Pfff, NASA is a government agency that's hideously underfunded for what they're expected to do. Branson intends to make fat, awesome monies off of this venture, I'm guessing the safety measures put into this thing will dwarf NASA.
 
D

Dusty668

I'll wait until after the equivalent of a Titanic accident IN SPACE. After hearing how well NASA does ship safety, I think it will take a metaphorical iceberg-in-the-dark to get these people to iron out the safety issues.
Yah after all their first test pilot was a 50 year old geezer.

 
Well, if the SDF-1 hasn't crashed into a small atoll in the Pacific yet, we're not going to have the protoculture to make them, now are we?
 
L

LordRavage

Well, if the SDF-1 hasn't crashed into a small atoll in the Pacific yet, we're not going to have the protoculture to make them, now are we?
The government is hoarding all the protoculture. I know it.

Sounds like they got to you. :(
 
I

Iaculus

Hey, I get a VF-25 Messiah for my next birthday, I'm happy. Not to say that something as basic as an EX-Gear wouldn't be fun.

The Enterprise? I don't see what everyone's getting so worked up about. The bit going into space just looks like a downsized shuttle.
 
C

Chazwozel

You know what else was made by the private sector? The Titanic.
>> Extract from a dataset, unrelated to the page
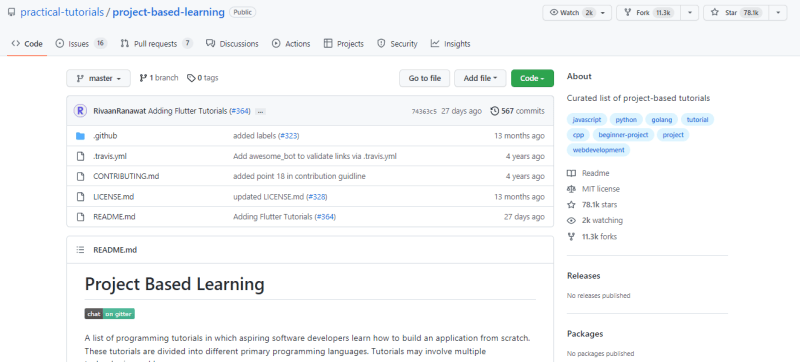Click the tag icon next to 0 tags
Screen dimensions: 800x362
click(x=191, y=78)
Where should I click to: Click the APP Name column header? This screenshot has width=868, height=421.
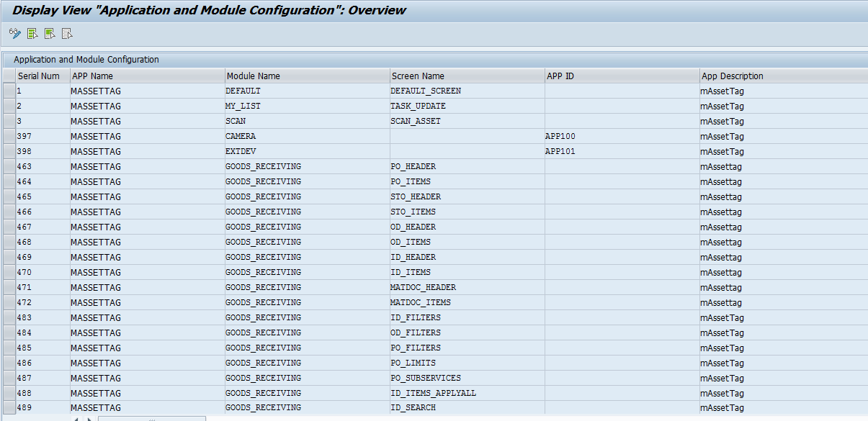144,76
I stand behind my statement.
The Titanic was one ship out of how many that White Star Line (now Carnival Corp.) has made?

You're pretty much saying that Boeing is a failure because out of the hundreds of planes they made like 20 crashed over the last 70 years.


Lord help the car companies with this logic.
 
K

Kitty Sinatra

Exactly when has the private sector had a polished safety record?

There's been a hell of a lot of poorly built cars get recalled, for example. And liability issues have never stopped the tobacco industry from killing their customers.

Also, I think Chaz's argument would also be an argument for NASA's safety record, too, especially as all their flights should be included, whether by shuttle, rocket, plane or saucer.
 
C

Chazwozel

Exactly when has the private sector had a polished safety record?

There's been a hell of a lot of poorly built cars get recalled, for example. And liability issues have never stopped the tobacco industry from killing their customers.
No one builds anything with 100% security for your safety. I think it's funny when people don't realize the impossibility of it. If it's your time to die, it's your time. No reason to sit in a bubble dome all your life.
 
K

Kitty Sinatra

You haven't seen this knife I built for you. It's 100% nerf foam for your safety. Sure it doesn't cut anything, but that just means you'll leave it in the drawer, thus eliminating the risk of poking your eye with it.
 
C

Chazwozel

You haven't seen this knife I built for you. It's 100% nerf foam for your safety. Sure it doesn't cut anything, but that just means you'll leave it in the drawer, thus eliminating the risk of poking your eye with it.
Exactly.
 

North_Ranger

Staff member
You know what else was made by the private sector? The Titanic.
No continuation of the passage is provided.